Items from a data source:
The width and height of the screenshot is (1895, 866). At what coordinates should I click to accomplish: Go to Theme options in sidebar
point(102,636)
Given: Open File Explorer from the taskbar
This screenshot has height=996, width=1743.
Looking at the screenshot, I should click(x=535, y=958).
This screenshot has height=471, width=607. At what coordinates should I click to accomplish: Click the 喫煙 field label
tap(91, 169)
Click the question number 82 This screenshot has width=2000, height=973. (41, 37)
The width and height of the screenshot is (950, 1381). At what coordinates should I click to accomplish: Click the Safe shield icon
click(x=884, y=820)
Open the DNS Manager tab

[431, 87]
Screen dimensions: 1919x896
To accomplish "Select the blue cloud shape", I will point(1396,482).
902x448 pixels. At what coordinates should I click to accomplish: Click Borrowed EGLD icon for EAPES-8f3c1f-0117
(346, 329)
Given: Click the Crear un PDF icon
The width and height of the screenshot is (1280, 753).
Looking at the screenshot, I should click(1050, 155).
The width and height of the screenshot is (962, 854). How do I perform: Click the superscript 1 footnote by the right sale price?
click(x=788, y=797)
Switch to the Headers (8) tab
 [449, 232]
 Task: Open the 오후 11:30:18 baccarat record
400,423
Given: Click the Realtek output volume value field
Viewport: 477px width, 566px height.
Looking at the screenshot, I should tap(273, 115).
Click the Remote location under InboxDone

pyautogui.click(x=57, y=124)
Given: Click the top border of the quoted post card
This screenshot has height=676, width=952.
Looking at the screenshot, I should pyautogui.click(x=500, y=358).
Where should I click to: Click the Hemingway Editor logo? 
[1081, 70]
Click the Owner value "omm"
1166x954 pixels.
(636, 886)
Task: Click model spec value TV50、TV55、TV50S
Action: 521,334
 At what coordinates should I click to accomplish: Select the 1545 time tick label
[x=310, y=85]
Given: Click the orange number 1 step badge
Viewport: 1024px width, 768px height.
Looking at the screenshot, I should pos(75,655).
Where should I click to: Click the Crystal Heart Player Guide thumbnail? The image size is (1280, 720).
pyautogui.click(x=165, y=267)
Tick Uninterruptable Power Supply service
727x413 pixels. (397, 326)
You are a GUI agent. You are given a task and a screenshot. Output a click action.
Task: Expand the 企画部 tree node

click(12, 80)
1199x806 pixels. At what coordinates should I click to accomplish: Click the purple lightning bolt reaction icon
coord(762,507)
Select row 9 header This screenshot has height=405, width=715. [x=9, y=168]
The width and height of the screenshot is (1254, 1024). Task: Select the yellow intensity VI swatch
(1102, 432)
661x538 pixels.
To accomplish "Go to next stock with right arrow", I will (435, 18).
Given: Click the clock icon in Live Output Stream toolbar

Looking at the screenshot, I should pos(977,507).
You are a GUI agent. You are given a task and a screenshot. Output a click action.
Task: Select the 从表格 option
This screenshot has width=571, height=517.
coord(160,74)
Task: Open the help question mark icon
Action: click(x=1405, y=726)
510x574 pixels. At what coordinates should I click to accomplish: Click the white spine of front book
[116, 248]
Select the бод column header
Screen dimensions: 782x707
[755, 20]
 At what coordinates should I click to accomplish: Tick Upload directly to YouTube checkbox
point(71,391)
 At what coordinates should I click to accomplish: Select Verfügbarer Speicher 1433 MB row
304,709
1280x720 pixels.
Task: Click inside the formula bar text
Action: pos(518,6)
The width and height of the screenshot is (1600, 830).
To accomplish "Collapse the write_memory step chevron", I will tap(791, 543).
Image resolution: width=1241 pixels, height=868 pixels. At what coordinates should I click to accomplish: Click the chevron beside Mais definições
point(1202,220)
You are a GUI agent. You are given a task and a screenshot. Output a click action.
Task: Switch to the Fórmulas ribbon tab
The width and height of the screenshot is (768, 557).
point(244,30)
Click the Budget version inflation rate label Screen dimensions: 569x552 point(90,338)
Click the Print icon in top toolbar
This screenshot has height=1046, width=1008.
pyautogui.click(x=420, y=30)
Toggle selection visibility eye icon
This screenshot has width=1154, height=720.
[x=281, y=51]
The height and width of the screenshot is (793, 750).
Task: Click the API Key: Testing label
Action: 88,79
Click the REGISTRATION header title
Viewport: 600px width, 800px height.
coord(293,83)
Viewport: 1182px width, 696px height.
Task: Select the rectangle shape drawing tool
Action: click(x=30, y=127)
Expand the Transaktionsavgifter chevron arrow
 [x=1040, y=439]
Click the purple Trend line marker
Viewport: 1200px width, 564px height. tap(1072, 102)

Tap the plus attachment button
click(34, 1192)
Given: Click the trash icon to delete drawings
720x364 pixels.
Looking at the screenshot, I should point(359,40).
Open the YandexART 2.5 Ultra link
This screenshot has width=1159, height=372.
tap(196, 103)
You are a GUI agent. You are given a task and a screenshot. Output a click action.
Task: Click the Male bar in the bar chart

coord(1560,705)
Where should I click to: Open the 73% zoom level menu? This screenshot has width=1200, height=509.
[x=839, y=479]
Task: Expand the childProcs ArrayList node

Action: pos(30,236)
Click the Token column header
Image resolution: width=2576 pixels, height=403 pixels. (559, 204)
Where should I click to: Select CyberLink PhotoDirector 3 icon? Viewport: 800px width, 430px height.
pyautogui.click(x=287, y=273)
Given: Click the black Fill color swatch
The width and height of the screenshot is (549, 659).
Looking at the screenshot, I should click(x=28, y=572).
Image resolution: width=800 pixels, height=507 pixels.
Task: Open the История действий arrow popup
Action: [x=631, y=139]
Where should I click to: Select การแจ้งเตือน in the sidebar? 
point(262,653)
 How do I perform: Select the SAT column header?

TO DO: Return the lines above exactly, keeping every word.

RESPONSE TO THE TASK:
The width and height of the screenshot is (1895, 866). At what coordinates should I click to accomplish: Go to Theme options in sidebar
point(102,636)
Given: Open File Explorer from the taskbar
This screenshot has height=996, width=1743.
Looking at the screenshot, I should click(x=535, y=958).
This screenshot has height=471, width=607. At what coordinates should I click to accomplish: Click the 喫煙 field label
tap(91, 169)
Click the question number 82 This screenshot has width=2000, height=973. (41, 37)
The width and height of the screenshot is (950, 1381). At what coordinates should I click to accomplish: Click the Safe shield icon
click(x=884, y=820)
Open the DNS Manager tab

[431, 87]
Screen dimensions: 1919x896
To accomplish "Select the blue cloud shape", I will point(1396,482).
902x448 pixels. At what coordinates should I click to accomplish: Click Borrowed EGLD icon for EAPES-8f3c1f-0117
(346, 329)
Given: Click the Crear un PDF icon
The width and height of the screenshot is (1280, 753).
Looking at the screenshot, I should click(1050, 155).
The width and height of the screenshot is (962, 854). How do I perform: Click the superscript 1 footnote by the right sale price?
click(x=788, y=797)
Switch to the Headers (8) tab
 [449, 232]
 Task: Open the 오후 11:30:18 baccarat record
400,423
Given: Click the Realtek output volume value field
Viewport: 477px width, 566px height.
Looking at the screenshot, I should tap(273, 115).
Click the Remote location under InboxDone

pyautogui.click(x=57, y=124)
Given: Click the top border of the quoted post card
This screenshot has height=676, width=952.
Looking at the screenshot, I should pyautogui.click(x=500, y=358).
Where should I click to: Click the Hemingway Editor logo? 
[1081, 70]
Click the Owner value "omm"
1166x954 pixels.
(636, 886)
Task: Click model spec value TV50、TV55、TV50S
Action: 521,334
 At what coordinates should I click to accomplish: Select the 1545 time tick label
[x=310, y=85]
Given: Click the orange number 1 step badge
Viewport: 1024px width, 768px height.
Looking at the screenshot, I should pos(75,655).
Where should I click to: Click the Crystal Heart Player Guide thumbnail? The image size is (1280, 720).
pyautogui.click(x=165, y=267)
Tick Uninterruptable Power Supply service
727x413 pixels. (397, 326)
You are a GUI agent. You are given a task and a screenshot. Output a click action.
Task: Expand the 企画部 tree node

click(12, 80)
1199x806 pixels. At what coordinates should I click to accomplish: Click the purple lightning bolt reaction icon
coord(762,507)
Select row 9 header This screenshot has height=405, width=715. [x=9, y=168]
The width and height of the screenshot is (1254, 1024). Task: Select the yellow intensity VI swatch
(1102, 432)
661x538 pixels.
To accomplish "Go to next stock with right arrow", I will (435, 18).
Given: Click the clock icon in Live Output Stream toolbar

Looking at the screenshot, I should pos(977,507).
You are a GUI agent. You are given a task and a screenshot. Output a click action.
Task: Select the 从表格 option
This screenshot has width=571, height=517.
coord(160,74)
Task: Open the help question mark icon
Action: click(x=1405, y=726)
510x574 pixels. At what coordinates should I click to accomplish: Click the white spine of front book
[116, 248]
Select the бод column header
Screen dimensions: 782x707
[755, 20]
 At what coordinates should I click to accomplish: Tick Upload directly to YouTube checkbox
point(71,391)
 At what coordinates should I click to accomplish: Select Verfügbarer Speicher 1433 MB row
304,709
1280x720 pixels.
Task: Click inside the formula bar text
Action: pos(518,6)
The width and height of the screenshot is (1600, 830).
To accomplish "Collapse the write_memory step chevron", I will tap(791, 543).
Image resolution: width=1241 pixels, height=868 pixels. At what coordinates should I click to accomplish: Click the chevron beside Mais definições
point(1202,220)
You are a GUI agent. You are given a task and a screenshot. Output a click action.
Task: Switch to the Fórmulas ribbon tab
The width and height of the screenshot is (768, 557).
point(244,30)
Click the Budget version inflation rate label Screen dimensions: 569x552 point(90,338)
Click the Print icon in top toolbar
This screenshot has height=1046, width=1008.
pyautogui.click(x=420, y=30)
Toggle selection visibility eye icon
This screenshot has width=1154, height=720.
[x=281, y=51]
The height and width of the screenshot is (793, 750).
Task: Click the API Key: Testing label
Action: 88,79
Click the REGISTRATION header title
Viewport: 600px width, 800px height.
coord(293,83)
Viewport: 1182px width, 696px height.
Task: Select the rectangle shape drawing tool
Action: click(x=30, y=127)
Expand the Transaktionsavgifter chevron arrow
 [x=1040, y=439]
Click the purple Trend line marker
Viewport: 1200px width, 564px height. tap(1072, 102)

Tap the plus attachment button
click(34, 1192)
Given: Click the trash icon to delete drawings
720x364 pixels.
Looking at the screenshot, I should point(359,40).
Open the YandexART 2.5 Ultra link
This screenshot has width=1159, height=372.
tap(196, 103)
You are a GUI agent. You are given a task and a screenshot. Output a click action.
Task: Click the Male bar in the bar chart

coord(1560,705)
Where should I click to: Open the 73% zoom level menu? This screenshot has width=1200, height=509.
[x=839, y=479]
Task: Expand the childProcs ArrayList node

Action: pos(30,236)
Click the Token column header
Image resolution: width=2576 pixels, height=403 pixels. (559, 204)
Where should I click to: Select CyberLink PhotoDirector 3 icon? Viewport: 800px width, 430px height.
pyautogui.click(x=287, y=273)
Given: Click the black Fill color swatch
The width and height of the screenshot is (549, 659).
Looking at the screenshot, I should click(x=28, y=572).
Image resolution: width=800 pixels, height=507 pixels.
Task: Open the История действий arrow popup
Action: [x=631, y=139]
Where should I click to: Select การแจ้งเตือน in the sidebar? 
point(262,653)
 How do I perform: Select the SAT column header?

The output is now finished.